Greener leasing is on the increase

It’s July, the start of quarter three, so it must be time for the BVRLA’s annual analysis of the business fleet leasing sector, covering the first quarter of 2017.

The biggest news is that the total car leasing fleet (all leasing types), has grown by 11% year-on-year, which is fantastic news for all of us! Leasing continues to appeal to more and more people.

Interestingly, especially considering my recent blog highlighting my frustration at the confusion between Personal Contract Purchase (PCP) and Personal Contract Hire (PCH), is that PCH is responsible for over half of the growth. Meanwhile business fleet leasing (contract hire and finance lease) contributed nearly a quarter to that upswing in leasing popularity.

Not only is leasing growing in popularity, but the average fleet emissions of cars added to the leasing pool has reduced in every quarter year-on-year since the BVRLA leasing survey was established and the rate of reduction is accelerating.

In fact, the BVRLA lease car fleet continues to lead the way: in Q1 2017 the average emissions for BVRLA member new registrations was 110.8g/km CO2 compared with the national new registrations average of 120.5g/km. So, good to see that leasing leads the way on getting greener.

However, diesel still remains under something of a cloud and this is also reflected in the proportion of diesel in total fleet, which according to these results continues to decline at 67% for new deliveries (with total fleet at 74.9%).  Petrol deliveries are on the up, but still a way behind at 27.4% (with total fleet at just over 20%). Also on the rise is demand for electrification, with a rise of 5.6% for all new deliveries being plug-in hybrids, hybrids or EVs.

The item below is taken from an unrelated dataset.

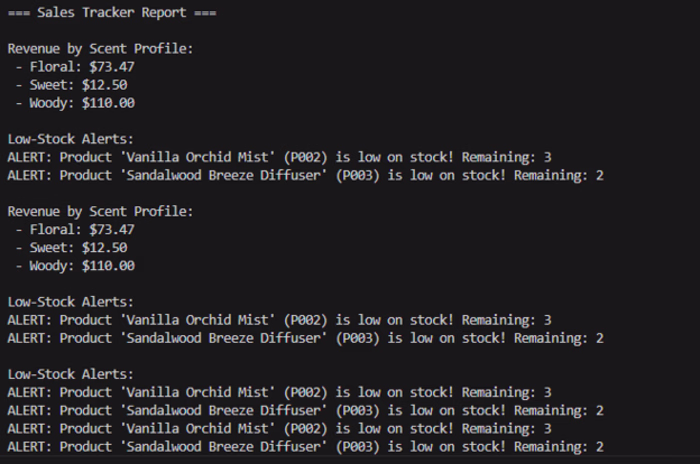Click the first Revenue by Scent Profile heading

click(x=100, y=49)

This demand for greater electrification broadly follows research from the June SMMT sales figures, where the AFV (Alternative Fuel Vehicle) sector enjoyed notable growth, with demand rising 29.0% to 10,721 units to maintain a record 4.4% market share for a second month. Petrol registrations rose by 2.5% and diesel fell again, down 14.7%.

I know we’ve been going on and on to our clients long enough about turning green — but I still really believe it’s the future. According to these figures, it appears that the business fleet sector is slowly beginning to taking notice, especially as there seems to be a buzz around AFV vehicles at the moment, with news of the first production models rolling off the Nevada production line of the smallest all-electric Tesla – the Model 3 – plus Volvo’s recent announcement that all new models from 2019 will feature some degree of electrification.

It certainly gives me, and the rest of the Fleet Alliance team, added resolve to further champion the benefits of ULEVs and electric vehicles. We’re at the start, I feel, of a change in behaviour, assisted by the new models being launched – where electrification of some sort will become the preferred choice of fleets.